Paul L. Caron

Thursday, November 12, 2015

IRS May Challenge Dell's Use Of Tracking Stock In Acquisition Of EMC To Avoid $9 Billion Tax Bill

Dell EMCFollowing up on my previous post, Dell's Use Of Tracking Stock In Acquisition Of EMC Will Save $10 Billion In Taxes:  Re/code, Dell’s EMC Deal Could Fall Apart on Tax Rule:

Michael Dell’s ambitious $67 billion plan to take over storage giant EMC may face a big tax burden that could complicate or derail the deal entirely.

Dell insiders are worried the company could end up being on the hook for a tax bill of up to $9 billion following a regulatory review, sources familiar with the matter told Re/code. The worries stem from Dell’s unusual proposal to use a new type of stock share to help pay for the acquisition. Their concerns are also rooted in EMC’s wildly successful investment in the software company VMware, the value of which has risen by tens of billions of dollars since EMC acquired it in 2003.

The combination of factors has some Dell execs concerned, sources said, that certain key aspects of the deal may not qualify for the sort of tax treatment they consider essential for the transaction — the biggest tech acquisition ever proposed — to succeed.

In order to offer EMC shareholders $33.15 a share for the company, Dell plans to pay them $24.05 per share in cash. The remaining $9.10 is to be made up by offering EMC shareholders tracking stock linked to VMware. (EMC owns an 81 percent stake in VMware, while 19 percent of its shares trade on the New York Stock Exchange; those shares have declined by about a third since the deal was announced last month.) The tracking stock is intended to offset the amount of debt Dell would have to take on; it is also meant to help Dell avoid a heavy tax liability.

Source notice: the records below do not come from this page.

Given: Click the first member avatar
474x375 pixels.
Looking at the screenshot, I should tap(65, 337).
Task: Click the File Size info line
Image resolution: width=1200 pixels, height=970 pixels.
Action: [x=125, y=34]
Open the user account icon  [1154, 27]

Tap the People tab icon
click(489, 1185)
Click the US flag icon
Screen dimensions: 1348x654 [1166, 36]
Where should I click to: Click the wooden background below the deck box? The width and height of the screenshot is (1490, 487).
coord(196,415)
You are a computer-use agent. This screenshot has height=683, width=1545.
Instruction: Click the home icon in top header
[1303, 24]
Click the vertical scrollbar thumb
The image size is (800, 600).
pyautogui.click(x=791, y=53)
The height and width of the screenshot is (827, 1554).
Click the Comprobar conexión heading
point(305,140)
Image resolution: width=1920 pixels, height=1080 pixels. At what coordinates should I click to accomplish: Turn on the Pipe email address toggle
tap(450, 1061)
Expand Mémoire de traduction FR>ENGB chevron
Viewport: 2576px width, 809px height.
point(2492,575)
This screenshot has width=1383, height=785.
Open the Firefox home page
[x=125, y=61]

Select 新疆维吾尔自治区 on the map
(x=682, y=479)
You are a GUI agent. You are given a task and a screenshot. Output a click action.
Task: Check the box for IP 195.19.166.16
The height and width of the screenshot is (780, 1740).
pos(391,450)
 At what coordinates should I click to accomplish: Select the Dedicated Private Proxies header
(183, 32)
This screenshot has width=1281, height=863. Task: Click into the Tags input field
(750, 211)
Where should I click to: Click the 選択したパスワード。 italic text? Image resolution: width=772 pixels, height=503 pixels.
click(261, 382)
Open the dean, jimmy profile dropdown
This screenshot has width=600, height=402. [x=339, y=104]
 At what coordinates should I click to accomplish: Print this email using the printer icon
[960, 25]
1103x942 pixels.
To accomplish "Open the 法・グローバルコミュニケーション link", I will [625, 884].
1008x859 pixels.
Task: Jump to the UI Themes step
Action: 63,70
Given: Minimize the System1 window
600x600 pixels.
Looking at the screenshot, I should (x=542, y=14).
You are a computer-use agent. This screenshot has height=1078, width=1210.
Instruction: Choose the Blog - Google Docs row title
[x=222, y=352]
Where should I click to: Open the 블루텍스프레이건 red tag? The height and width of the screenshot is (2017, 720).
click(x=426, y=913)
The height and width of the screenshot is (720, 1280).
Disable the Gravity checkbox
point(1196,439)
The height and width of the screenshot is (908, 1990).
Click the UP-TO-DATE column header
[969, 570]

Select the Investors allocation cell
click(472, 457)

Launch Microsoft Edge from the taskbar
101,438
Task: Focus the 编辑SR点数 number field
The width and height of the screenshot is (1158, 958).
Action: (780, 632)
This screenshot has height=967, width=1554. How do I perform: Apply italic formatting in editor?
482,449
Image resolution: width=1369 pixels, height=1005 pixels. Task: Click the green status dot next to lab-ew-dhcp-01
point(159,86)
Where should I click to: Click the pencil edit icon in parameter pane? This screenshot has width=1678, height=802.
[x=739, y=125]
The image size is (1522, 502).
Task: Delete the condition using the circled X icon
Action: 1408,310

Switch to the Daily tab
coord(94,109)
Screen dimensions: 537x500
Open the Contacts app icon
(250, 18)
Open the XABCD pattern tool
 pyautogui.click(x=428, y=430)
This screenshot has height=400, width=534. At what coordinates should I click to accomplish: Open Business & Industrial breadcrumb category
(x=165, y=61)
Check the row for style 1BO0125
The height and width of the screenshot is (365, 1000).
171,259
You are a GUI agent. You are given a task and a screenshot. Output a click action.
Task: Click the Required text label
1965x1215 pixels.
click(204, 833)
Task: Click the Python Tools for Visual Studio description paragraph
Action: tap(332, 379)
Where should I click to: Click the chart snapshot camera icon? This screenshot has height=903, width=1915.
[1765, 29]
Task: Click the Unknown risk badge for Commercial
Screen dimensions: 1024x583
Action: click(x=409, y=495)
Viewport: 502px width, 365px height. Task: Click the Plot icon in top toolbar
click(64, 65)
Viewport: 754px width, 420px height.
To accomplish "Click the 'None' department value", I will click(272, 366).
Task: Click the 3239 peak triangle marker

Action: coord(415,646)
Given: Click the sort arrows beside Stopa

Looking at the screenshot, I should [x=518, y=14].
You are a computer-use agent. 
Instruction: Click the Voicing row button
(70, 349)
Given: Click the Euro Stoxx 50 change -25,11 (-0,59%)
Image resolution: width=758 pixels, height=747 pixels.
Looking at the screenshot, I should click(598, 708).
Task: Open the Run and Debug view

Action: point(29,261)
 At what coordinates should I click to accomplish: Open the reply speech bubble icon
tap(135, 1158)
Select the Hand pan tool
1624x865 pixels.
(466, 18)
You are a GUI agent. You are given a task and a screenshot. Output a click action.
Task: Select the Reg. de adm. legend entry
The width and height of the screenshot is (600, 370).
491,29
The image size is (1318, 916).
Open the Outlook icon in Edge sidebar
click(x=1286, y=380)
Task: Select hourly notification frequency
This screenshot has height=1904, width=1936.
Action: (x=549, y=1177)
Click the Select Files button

Dell’s plan to create tracking shares in a company it does not yet own (that’s VMware) would, if successful, amount to a clever threading of a needle in U.S. tax laws: It is intended as neither a distribution of shares nor the spinoff of a subsidiary, both of which are typically taxable events. Instead, EMC shareholders will face taxes in the range of 20 percent to 40 percent for the gains on the cash and the value of the tracking shares.

Tracking stocks are a popular financial device used during the Internet stock boom of the late 1990s. Creating tracking stocks allowed shareholders to invest in the performance of a specific business unit of a larger publicly traded company without the parent giving up any ownership or voting control.

Dell insiders are concerned that the creation of the tracking stock will invite scrutiny by the Internal Revenue Service. The agency could deem it a taxable distribution in part because the new shares are linked to EMC’s subsidiary, VMware, in the context of EMC’s acquisition by Dell.

Their concerns are centered on a portion of the U.S. tax law, Section 355, and specifically a subsection that governs “certain distributions of stock or securities in connection with acquisitions.” In some circumstances, when a parent company distributes shares in a subsidiary within two years before or after being acquired itself, any gains in value on those distributed shares can be taxable. Simply put, the law is intended to prevent corporate spinoffs or share distributions from helping pay for an acquisition, which appears to be what Dell is attempting to do. ...

“This is a very complicated deal, and there will be a lot of nuance to sort through,” said Michael Solomon, a tax lawyer with the Silicon Valley law firm of Fenwick and West, which is not involved in the deal. “If you believe in this deal, then you’ve got to believe that it can only happen in a tax-free manner. If this deal turns out to be taxable, it becomes substantially more expensive to Dell.”

Dell’s best chance in winning over the IRS, Solomon said, will be to convince the agency that the tracking shares in VMware are more closely linked to Dell itself. “The deal raises a factual question as to whether or not the EMC shareholders are basically getting stock in Dell as the result of this merger,” he said. “If yes, then I expect the IRS would approve it. If it’s deemed to be a constructive distribution of the VMware subsidiary, in that case the deal fails. … This is taking things right up to the edge.”

A key development, he said, will be a review by a law firm — Dell has hired the New York firm of Simpson Thacher & Bartlett — to examine the deal and reassure Dell that the IRS is likely to rule in its favor. “If you’re Dell, you go in with a strong opinion from counsel that you’re likely to get the tax treatment that you want and why,” Solomon said. But a strong opinion is no guarantee. “There’s clearly a reason that Dell should be worried about this,” he said.